### [DATA EXTRACT]
○ ○ ○ ○ ○

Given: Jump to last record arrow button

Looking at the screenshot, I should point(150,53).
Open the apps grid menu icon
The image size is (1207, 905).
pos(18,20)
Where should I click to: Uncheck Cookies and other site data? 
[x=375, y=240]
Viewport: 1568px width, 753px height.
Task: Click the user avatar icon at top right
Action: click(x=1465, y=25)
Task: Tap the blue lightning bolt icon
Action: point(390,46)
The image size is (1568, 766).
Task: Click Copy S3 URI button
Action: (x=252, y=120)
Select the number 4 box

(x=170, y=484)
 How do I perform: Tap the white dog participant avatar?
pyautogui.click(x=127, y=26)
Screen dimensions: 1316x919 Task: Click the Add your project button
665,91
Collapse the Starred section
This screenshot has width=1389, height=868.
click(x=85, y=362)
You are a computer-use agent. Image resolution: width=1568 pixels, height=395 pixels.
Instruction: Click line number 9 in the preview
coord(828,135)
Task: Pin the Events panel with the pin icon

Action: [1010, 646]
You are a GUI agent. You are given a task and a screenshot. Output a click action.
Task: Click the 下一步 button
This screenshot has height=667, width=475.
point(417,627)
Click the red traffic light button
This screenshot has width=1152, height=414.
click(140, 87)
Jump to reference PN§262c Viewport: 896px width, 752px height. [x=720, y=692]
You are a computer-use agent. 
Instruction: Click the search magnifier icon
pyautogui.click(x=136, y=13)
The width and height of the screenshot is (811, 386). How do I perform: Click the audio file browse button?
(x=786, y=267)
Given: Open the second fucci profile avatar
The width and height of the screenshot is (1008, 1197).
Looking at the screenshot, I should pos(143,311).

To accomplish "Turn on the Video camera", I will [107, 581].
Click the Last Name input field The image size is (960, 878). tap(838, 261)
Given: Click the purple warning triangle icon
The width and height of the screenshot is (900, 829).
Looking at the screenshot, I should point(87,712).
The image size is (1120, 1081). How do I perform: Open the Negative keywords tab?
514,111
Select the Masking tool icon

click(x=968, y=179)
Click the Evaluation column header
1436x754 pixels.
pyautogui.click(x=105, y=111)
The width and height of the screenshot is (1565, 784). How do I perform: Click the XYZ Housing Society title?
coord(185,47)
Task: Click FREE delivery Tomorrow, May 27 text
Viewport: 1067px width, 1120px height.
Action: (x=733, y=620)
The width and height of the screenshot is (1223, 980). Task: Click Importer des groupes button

○ ○ ○ ○ ○

### [EXERCISE INSTRUCTIONS]
Every line of the listing that includes the word "agent" belongs in the answer.

### [FINAL ANSWER]
You are a computer-use agent. Image resolution: width=1568 pixels, height=395 pixels.
You are a GUI agent. You are given a task and a screenshot. Output a click action.
You are a computer-use agent. 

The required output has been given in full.